Ma nella luna Inzaghiana esiste anche una metà oscura. Che comincia dai fallimenti in campionato: l’anno scorso, con la rosa migliore (se non in assoluto, quantomeno rispetto al Milan), ha letteralmente buttato uno scudetto che sembrava già vinto. A febbraio, al minuto 74 del derby di ritorno, l’Inter è virtualmente a +10 sui cugini, secondi in classifica. Ma il suicidio prima all’interno della partita e poi della stagione permettono alla banda di Pioli di completare una rimonta che non sembrava possibile, soprattutto confrontando i giocatori e i periodi vissuti in precedenza dalle due squadre. E non è finita qui: quest’anno, Inzaghi è riuscito pure a fare peggio. Anzi, decisamente peggio. A sette giornate dalla fine, l’Inter – pure in questo caso probabilmente con la miglior rosa della Serie A – si trova al sesto posto, attualmente fuori dalla prossima Champions League e a -24 dal Napoli capolista. Un abisso inaccettabile. A cui vanno aggiunte le undici sconfitte solo in campionato: un’enormità, anche questa inammissibile. E pure negli aspetti extra-campo si rilevano due difetti non da poco.

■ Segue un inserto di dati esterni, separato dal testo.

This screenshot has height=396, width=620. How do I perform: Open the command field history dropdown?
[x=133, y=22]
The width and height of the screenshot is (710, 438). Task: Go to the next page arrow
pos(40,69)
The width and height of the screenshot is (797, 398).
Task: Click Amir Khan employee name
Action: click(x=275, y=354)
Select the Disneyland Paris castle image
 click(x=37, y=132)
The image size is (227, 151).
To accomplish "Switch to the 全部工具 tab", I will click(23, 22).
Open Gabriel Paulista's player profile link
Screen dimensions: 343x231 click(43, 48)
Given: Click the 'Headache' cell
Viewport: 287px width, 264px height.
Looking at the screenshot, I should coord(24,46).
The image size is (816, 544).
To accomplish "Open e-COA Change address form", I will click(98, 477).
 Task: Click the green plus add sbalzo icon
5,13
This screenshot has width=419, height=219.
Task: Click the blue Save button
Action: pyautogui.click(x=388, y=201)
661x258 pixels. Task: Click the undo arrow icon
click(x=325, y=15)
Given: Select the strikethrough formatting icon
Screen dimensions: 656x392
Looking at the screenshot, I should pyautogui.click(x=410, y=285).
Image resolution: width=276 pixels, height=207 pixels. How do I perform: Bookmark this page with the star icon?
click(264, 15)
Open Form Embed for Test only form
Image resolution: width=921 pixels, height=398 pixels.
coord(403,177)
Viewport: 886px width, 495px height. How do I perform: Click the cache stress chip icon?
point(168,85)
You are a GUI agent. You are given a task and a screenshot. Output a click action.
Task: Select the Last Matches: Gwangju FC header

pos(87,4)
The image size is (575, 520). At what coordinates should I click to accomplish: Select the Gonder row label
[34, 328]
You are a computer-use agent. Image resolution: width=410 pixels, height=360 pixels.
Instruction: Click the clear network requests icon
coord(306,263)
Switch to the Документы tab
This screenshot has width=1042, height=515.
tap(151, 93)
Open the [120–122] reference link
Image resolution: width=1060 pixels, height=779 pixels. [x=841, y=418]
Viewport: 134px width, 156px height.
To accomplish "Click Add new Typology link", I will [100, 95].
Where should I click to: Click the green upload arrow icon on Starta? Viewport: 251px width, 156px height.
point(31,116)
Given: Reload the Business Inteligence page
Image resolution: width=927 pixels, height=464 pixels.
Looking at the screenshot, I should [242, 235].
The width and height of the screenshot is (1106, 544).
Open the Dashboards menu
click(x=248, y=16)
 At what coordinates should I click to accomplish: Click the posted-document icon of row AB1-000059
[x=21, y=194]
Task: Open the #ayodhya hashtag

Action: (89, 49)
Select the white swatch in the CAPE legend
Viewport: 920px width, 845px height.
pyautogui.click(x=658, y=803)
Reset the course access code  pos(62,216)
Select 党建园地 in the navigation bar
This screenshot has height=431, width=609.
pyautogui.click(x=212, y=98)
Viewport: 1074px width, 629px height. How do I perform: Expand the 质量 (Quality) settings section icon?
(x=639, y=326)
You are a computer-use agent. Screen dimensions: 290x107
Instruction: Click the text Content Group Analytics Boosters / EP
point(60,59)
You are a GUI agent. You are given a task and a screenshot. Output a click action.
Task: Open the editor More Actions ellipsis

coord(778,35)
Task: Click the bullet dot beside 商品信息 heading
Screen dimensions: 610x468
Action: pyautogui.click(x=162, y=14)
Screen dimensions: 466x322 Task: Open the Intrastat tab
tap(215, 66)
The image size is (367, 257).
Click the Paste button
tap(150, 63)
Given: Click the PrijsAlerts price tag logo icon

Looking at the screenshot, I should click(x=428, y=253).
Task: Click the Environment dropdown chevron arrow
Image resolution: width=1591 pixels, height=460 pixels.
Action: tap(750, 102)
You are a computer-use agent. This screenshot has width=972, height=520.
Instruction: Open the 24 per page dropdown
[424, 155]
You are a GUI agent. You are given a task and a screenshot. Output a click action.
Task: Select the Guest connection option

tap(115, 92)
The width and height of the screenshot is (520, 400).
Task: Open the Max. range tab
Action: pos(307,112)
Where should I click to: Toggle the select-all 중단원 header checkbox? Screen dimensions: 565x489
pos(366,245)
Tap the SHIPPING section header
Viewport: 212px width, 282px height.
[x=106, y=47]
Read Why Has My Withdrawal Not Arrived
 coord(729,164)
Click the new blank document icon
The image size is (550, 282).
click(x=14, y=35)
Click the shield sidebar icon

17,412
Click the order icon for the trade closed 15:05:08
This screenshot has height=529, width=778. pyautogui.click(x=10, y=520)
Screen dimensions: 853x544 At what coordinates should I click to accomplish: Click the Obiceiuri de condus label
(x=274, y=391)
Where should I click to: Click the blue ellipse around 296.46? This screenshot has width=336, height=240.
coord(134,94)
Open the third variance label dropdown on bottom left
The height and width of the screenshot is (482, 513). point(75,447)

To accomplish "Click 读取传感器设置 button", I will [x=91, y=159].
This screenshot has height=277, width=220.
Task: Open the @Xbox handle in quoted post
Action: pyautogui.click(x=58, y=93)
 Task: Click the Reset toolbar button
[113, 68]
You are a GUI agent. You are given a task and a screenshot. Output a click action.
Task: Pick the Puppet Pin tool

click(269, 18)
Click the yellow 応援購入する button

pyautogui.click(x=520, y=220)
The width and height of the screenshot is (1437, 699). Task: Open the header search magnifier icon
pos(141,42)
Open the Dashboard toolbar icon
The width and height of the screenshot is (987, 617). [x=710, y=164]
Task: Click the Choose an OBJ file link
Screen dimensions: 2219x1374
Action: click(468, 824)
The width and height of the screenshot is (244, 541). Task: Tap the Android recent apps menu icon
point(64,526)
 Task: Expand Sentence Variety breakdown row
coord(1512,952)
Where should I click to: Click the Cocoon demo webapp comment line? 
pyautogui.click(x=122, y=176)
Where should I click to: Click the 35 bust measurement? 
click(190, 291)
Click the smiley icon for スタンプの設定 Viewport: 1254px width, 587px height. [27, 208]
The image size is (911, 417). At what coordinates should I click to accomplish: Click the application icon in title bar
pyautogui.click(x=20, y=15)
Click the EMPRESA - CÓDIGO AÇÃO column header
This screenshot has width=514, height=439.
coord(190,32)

Il primo: spesso non sembra in grado di motivare i calciatori e di trasmettergli una mentalità vincente, qualità che invece rappresenta uno dei punti di forza del predecessore (oltre che di uno dei possibili sostituti) Antonio Conte. Il secondo: scuse, scuse, scuse. Sono quelle a cui si aggrappa praticamente dopo ogni sconfitta: attaccanti che non segnano, portieri avversari che parano, buone prestazioni solo fino a un certo punto. Banalità che non possono spiegare i disastri certificati da alcuni risultati. A volta servirebbe un’analisi critica e fare un po’ di mea culpa.
Non è facile stabilire da quale delle due parti penda la bilancia. Re delle Coppe da una lato, mister delusione in campionato dall’altro. La stagione non è ancora finita: si possono toccare sia le vette della gloria che il fondo del fallimento. Ma, a prescindere dai risultati e tenendo conto di quanto accaduto nel passato, forse Simone merita almeno un altro anno sulla panchina dell’Inter: le notti europee da sogno e l’incubo di un Pioli-Spalletti tris (campione d’Italia con un’altra squadra) sono impressi nelle menti del popolo interista. Che, in caso di riconferma, potrà poi dare un giudizio veramente definitivo sull’avventura nerazzurra di Inzaghi.